GSD pushes decisions into short discuss sessions before each task. You think task-by-task. BMAD front-loads all of it: by the time the Dev agent touches code, the architectural decisions are already in a document.
Neither approach lets you skip the thinking. They just schedule it differently.
Which one to use
Use GSD if:
- You're working alone or in a very small team
- You're maintaining or extending an existing codebase
- You want to ship incrementally without heavy upfront planning
- The feature scope fits in a short spec file
Consider BMAD if:
- You're starting a new project and requirements are genuinely unclear
- Multiple people are working with AI agents on the same codebase
- You've hit problems with agents making contradictory architectural decisions
- You want the planning phase to be auditable and reproducible
What I'm doing:
I stay on GSD for Odisei Play.

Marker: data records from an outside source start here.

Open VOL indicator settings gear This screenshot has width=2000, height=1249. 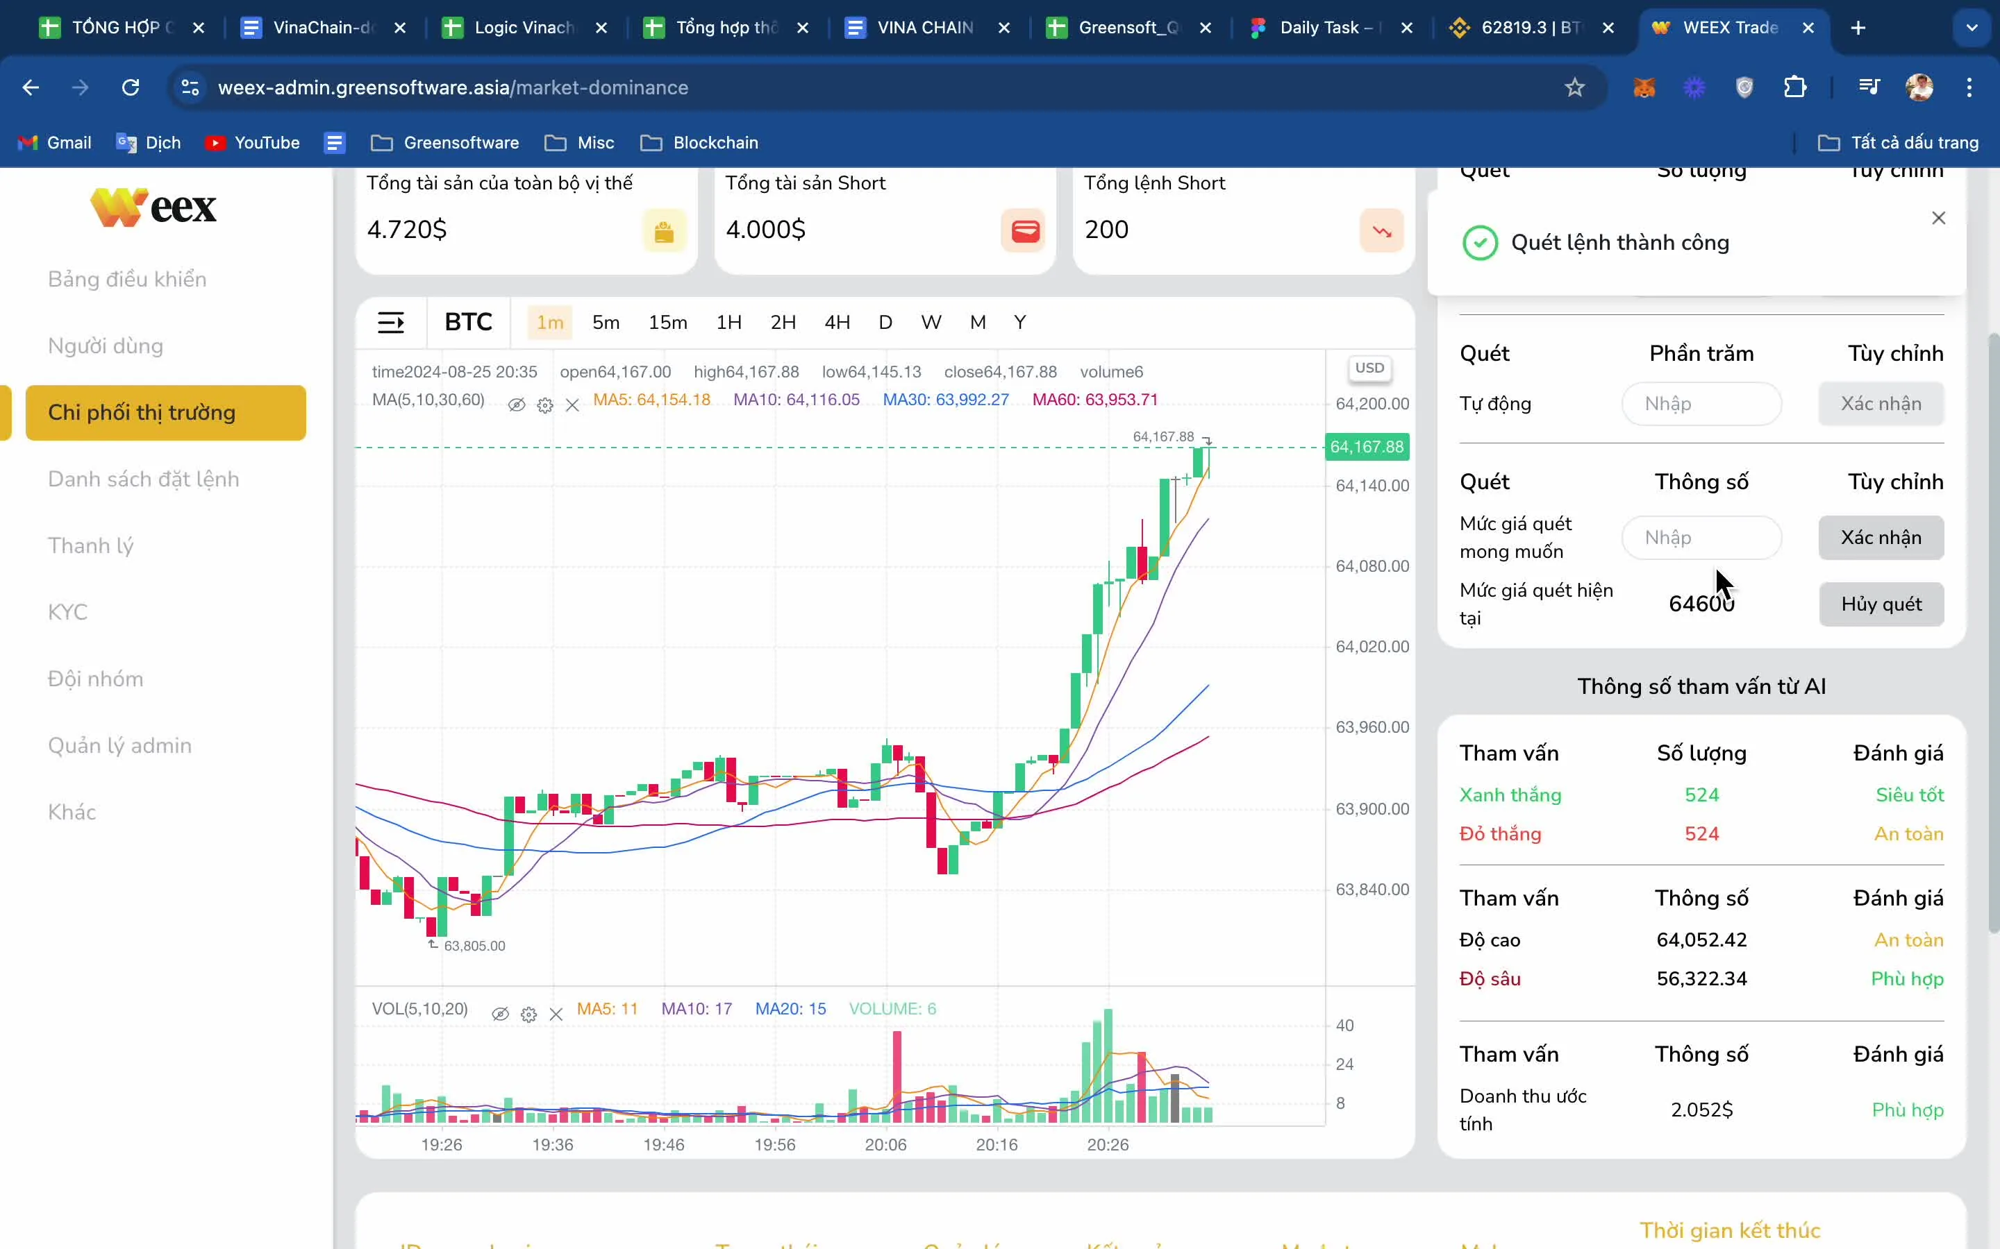529,1014
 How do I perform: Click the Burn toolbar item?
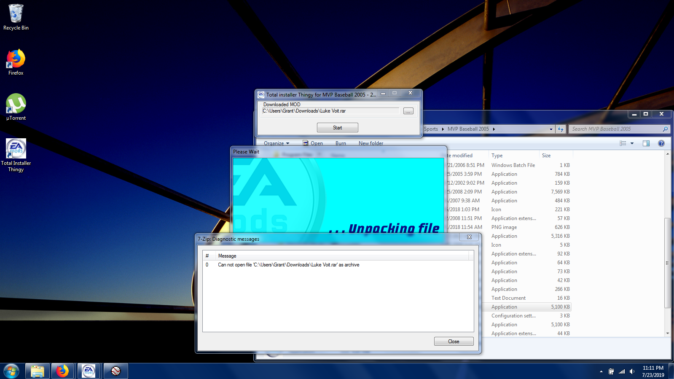341,143
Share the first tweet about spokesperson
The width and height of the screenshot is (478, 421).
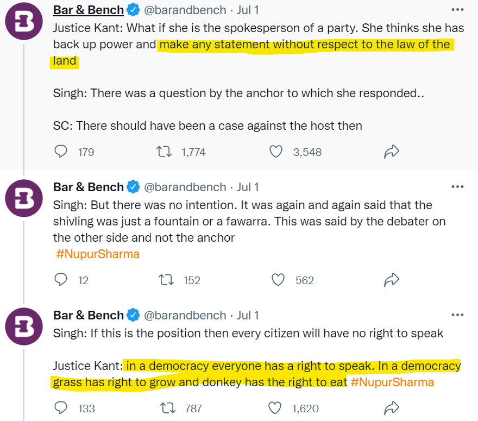(392, 152)
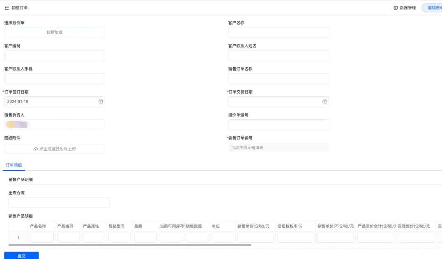Focus the 销售订单名称 input field

click(x=279, y=78)
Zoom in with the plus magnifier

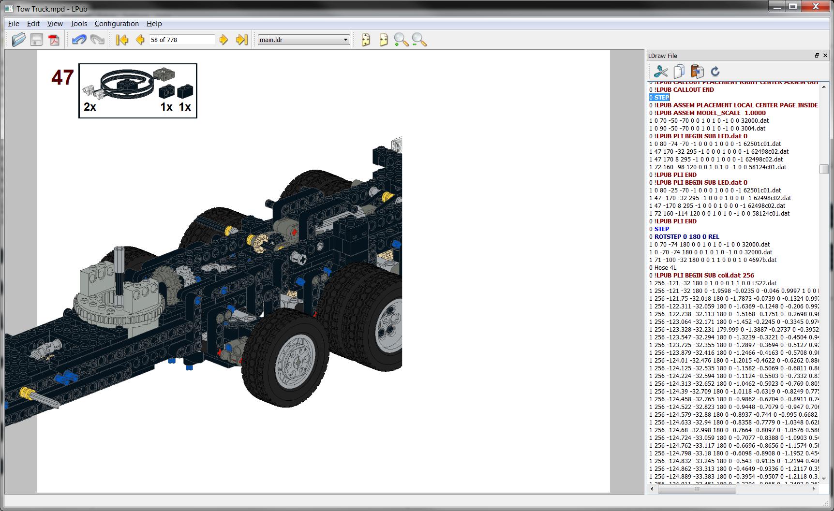coord(401,40)

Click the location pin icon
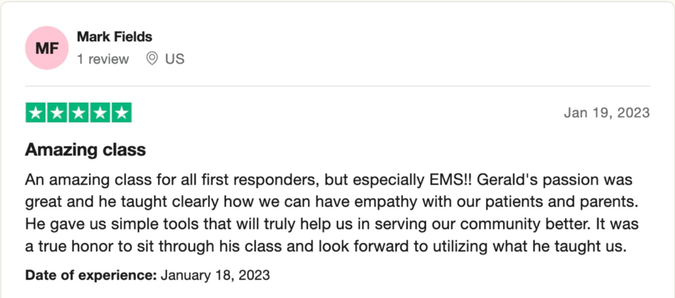click(152, 59)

The codebase is established, I know the architecture, and the planning overhead of BMAD would slow me down without much payoff. A task file per feature, fresh sessions, clean commits.
But if I were starting a new product from scratch - no existing code, real ambiguity in requirements - I'd seriously consider running a BMAD-style planning phase first, even with a simplified agent setup. The Analyst and PM phases alone would force me to write down decisions I'd otherwise make informally and forget.
The actual point
Both methods are doing the same thing: making implicit decisions explicit. You're externalizing what would otherwise live only in your head - or in the agent's context window where it'll decay.
The tooling is Claude Code. The methods are different ways of structuring what you hand to it.
Pick the one that fits the project you're actually building right now.